Information provided:
----------------

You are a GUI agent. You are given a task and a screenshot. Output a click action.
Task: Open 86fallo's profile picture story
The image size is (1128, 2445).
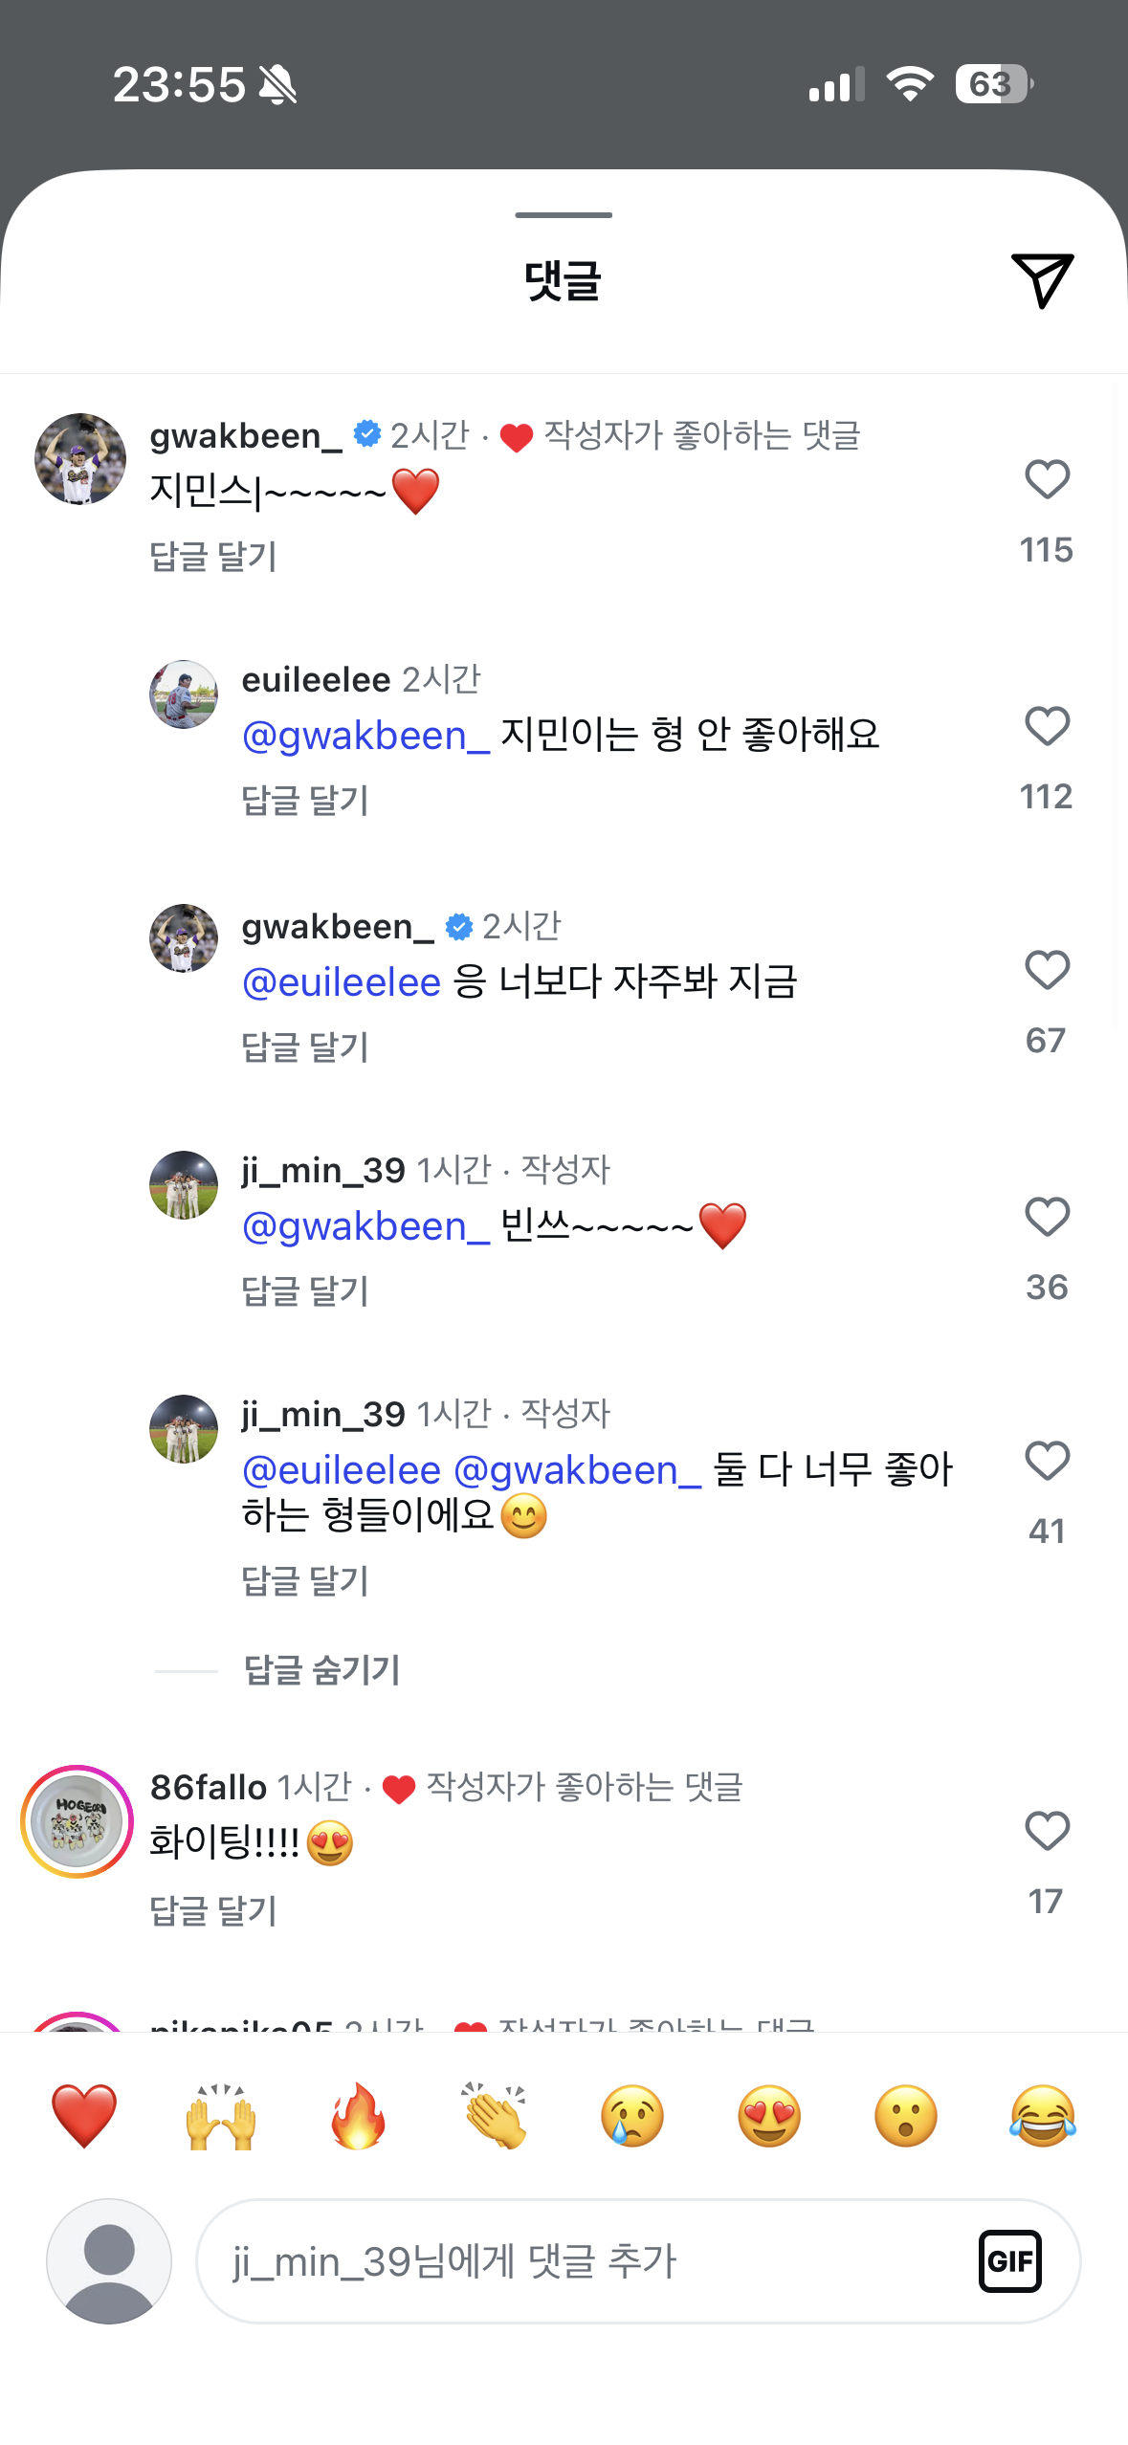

----------------

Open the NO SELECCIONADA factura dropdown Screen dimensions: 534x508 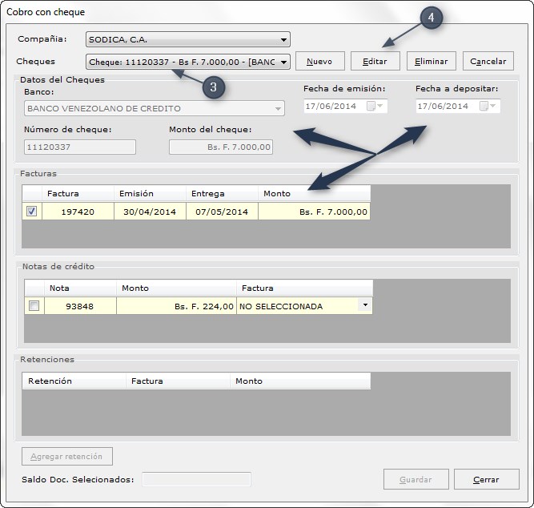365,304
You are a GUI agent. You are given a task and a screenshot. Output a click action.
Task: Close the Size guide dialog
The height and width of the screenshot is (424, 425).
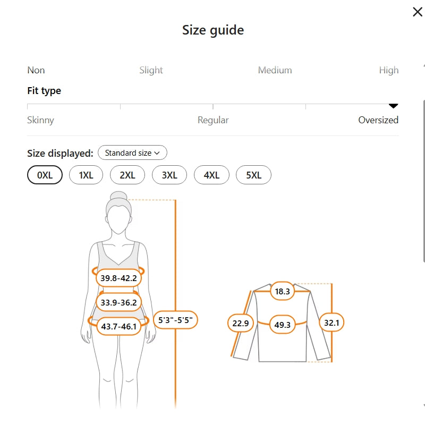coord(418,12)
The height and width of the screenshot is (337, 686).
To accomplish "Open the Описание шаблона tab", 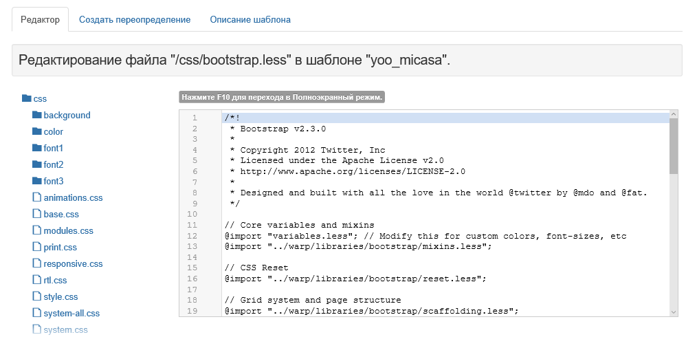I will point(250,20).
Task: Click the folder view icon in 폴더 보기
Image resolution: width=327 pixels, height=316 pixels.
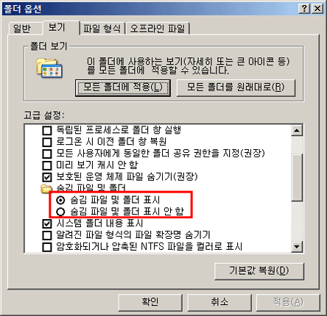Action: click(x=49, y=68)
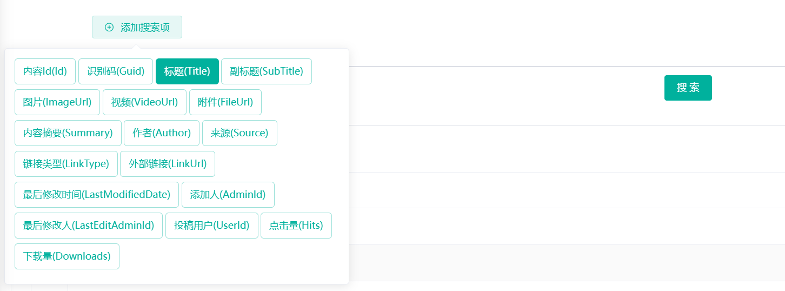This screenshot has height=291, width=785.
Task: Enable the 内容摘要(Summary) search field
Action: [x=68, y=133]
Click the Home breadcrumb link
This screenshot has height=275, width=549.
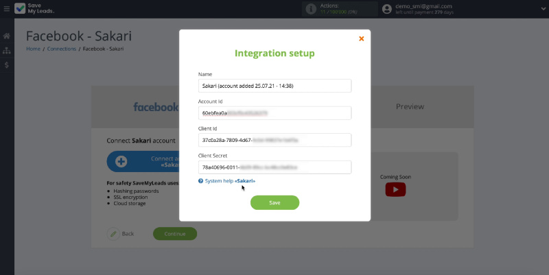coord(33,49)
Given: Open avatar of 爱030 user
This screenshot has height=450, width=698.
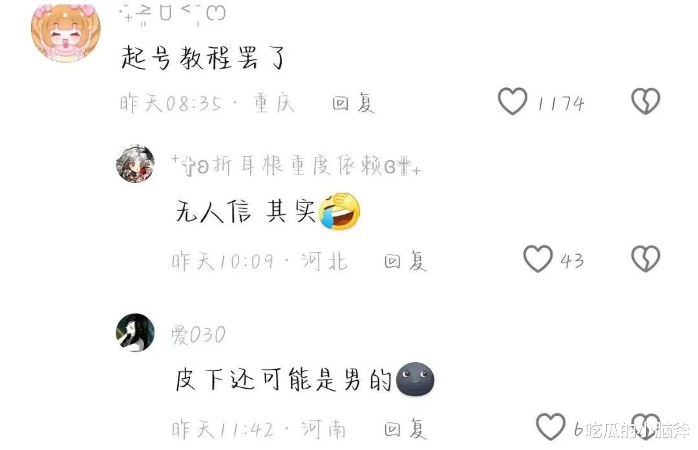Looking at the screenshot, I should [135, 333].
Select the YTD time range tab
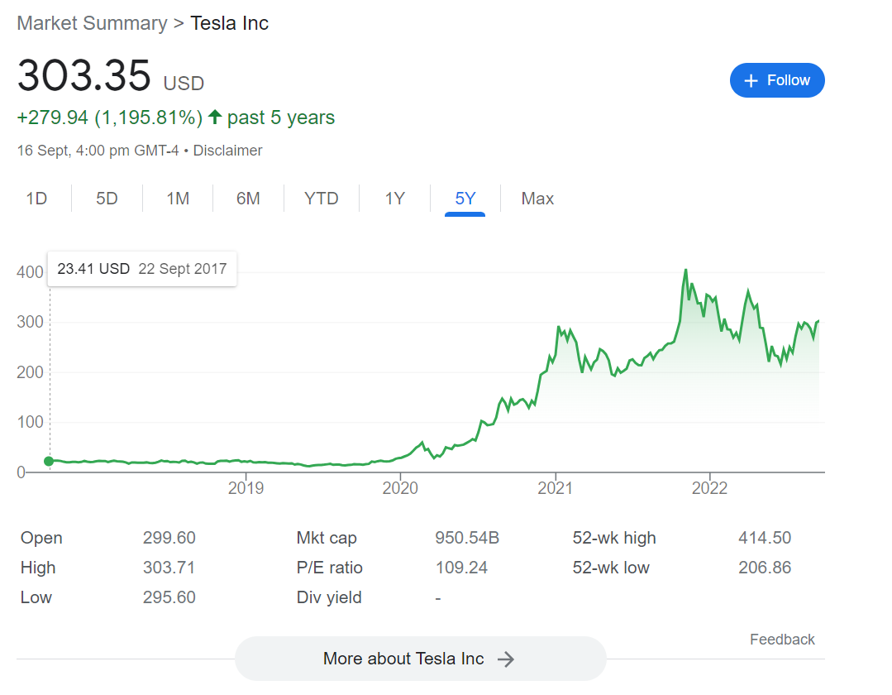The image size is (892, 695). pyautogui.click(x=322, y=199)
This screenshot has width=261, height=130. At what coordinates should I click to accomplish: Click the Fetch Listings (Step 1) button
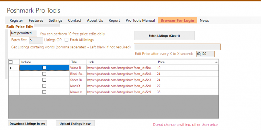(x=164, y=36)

----------------

Problem statement: Copy out only the lines of the records above from the one with "Task: Open 86fallo's profile picture story" through the one with "The image size is (1128, 2445).", exactly as they stand, both included.

Solution to this exercise:
Task: Open 86fallo's profile picture story
The image size is (1128, 2445).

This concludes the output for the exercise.